• [WHAT NEEDS TO BE DONE]
Copy out the data so that nothing differs from the original.

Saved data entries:

= Beginning of Section =

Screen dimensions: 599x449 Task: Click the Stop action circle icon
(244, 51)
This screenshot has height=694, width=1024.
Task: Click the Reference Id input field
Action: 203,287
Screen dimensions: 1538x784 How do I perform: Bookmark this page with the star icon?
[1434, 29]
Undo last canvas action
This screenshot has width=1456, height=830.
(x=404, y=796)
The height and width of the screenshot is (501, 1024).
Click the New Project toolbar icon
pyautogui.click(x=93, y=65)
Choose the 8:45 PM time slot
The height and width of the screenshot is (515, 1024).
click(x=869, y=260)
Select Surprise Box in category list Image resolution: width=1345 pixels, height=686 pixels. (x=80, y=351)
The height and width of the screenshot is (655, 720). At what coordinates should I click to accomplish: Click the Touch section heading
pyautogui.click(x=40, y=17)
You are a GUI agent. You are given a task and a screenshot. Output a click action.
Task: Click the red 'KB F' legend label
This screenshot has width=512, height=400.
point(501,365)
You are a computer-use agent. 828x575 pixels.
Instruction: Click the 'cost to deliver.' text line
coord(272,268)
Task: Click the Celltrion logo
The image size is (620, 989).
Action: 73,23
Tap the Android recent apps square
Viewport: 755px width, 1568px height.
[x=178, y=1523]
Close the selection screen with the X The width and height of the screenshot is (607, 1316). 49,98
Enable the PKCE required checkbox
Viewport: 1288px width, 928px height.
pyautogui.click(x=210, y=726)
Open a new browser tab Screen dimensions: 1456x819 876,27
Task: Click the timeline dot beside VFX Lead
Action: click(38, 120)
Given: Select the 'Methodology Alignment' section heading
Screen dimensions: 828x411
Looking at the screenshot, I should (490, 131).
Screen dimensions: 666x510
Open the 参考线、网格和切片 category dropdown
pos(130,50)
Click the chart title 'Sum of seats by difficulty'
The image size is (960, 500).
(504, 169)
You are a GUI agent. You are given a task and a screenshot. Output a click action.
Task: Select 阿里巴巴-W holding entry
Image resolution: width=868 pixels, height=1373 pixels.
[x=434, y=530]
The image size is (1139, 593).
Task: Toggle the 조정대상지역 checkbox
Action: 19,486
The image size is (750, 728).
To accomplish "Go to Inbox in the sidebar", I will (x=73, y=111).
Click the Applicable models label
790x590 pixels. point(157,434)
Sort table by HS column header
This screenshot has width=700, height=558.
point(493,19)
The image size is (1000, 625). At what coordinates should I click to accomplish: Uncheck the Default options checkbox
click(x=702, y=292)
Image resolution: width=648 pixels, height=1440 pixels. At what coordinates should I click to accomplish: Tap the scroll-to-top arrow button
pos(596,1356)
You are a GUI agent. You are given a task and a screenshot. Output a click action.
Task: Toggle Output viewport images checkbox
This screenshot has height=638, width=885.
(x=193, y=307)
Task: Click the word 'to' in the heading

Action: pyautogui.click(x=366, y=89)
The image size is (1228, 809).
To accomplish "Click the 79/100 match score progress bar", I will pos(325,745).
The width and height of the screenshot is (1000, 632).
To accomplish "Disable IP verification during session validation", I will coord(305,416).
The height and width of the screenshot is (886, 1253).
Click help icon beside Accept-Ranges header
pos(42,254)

= End of Section =

• [EXPECTED ANSWER]
Screen dimensions: 599x449 Task: Click the Stop action circle icon
(244, 51)
This screenshot has height=694, width=1024.
Task: Click the Reference Id input field
Action: 203,287
Screen dimensions: 1538x784 How do I perform: Bookmark this page with the star icon?
[1434, 29]
Undo last canvas action
This screenshot has width=1456, height=830.
(x=404, y=796)
The height and width of the screenshot is (501, 1024).
Click the New Project toolbar icon
pyautogui.click(x=93, y=65)
Choose the 8:45 PM time slot
The height and width of the screenshot is (515, 1024).
click(x=869, y=260)
Select Surprise Box in category list Image resolution: width=1345 pixels, height=686 pixels. (x=80, y=351)
The height and width of the screenshot is (655, 720). At what coordinates should I click to accomplish: Click the Touch section heading
pyautogui.click(x=40, y=17)
You are a GUI agent. You are given a task and a screenshot. Output a click action.
Task: Click the red 'KB F' legend label
This screenshot has width=512, height=400.
point(501,365)
You are a computer-use agent. 828x575 pixels.
Instruction: Click the 'cost to deliver.' text line
coord(272,268)
Task: Click the Celltrion logo
The image size is (620, 989).
Action: 73,23
Tap the Android recent apps square
Viewport: 755px width, 1568px height.
[x=178, y=1523]
Close the selection screen with the X The width and height of the screenshot is (607, 1316). 49,98
Enable the PKCE required checkbox
Viewport: 1288px width, 928px height.
pyautogui.click(x=210, y=726)
Open a new browser tab Screen dimensions: 1456x819 876,27
Task: Click the timeline dot beside VFX Lead
Action: click(38, 120)
Given: Select the 'Methodology Alignment' section heading
Screen dimensions: 828x411
Looking at the screenshot, I should (490, 131).
Screen dimensions: 666x510
Open the 参考线、网格和切片 category dropdown
pos(130,50)
Click the chart title 'Sum of seats by difficulty'
The image size is (960, 500).
(504, 169)
You are a GUI agent. You are given a task and a screenshot. Output a click action.
Task: Select 阿里巴巴-W holding entry
Image resolution: width=868 pixels, height=1373 pixels.
[x=434, y=530]
The image size is (1139, 593).
Task: Toggle the 조정대상지역 checkbox
Action: 19,486
The image size is (750, 728).
To accomplish "Go to Inbox in the sidebar", I will (x=73, y=111).
Click the Applicable models label
790x590 pixels. point(157,434)
Sort table by HS column header
This screenshot has width=700, height=558.
point(493,19)
The image size is (1000, 625). At what coordinates should I click to accomplish: Uncheck the Default options checkbox
click(x=702, y=292)
Image resolution: width=648 pixels, height=1440 pixels. At what coordinates should I click to accomplish: Tap the scroll-to-top arrow button
pos(596,1356)
You are a GUI agent. You are given a task and a screenshot. Output a click action.
Task: Toggle Output viewport images checkbox
This screenshot has height=638, width=885.
(x=193, y=307)
Task: Click the word 'to' in the heading

Action: pyautogui.click(x=366, y=89)
The image size is (1228, 809).
To accomplish "Click the 79/100 match score progress bar", I will pos(325,745).
The width and height of the screenshot is (1000, 632).
To accomplish "Disable IP verification during session validation", I will coord(305,416).
The height and width of the screenshot is (886, 1253).
Click help icon beside Accept-Ranges header
pos(42,254)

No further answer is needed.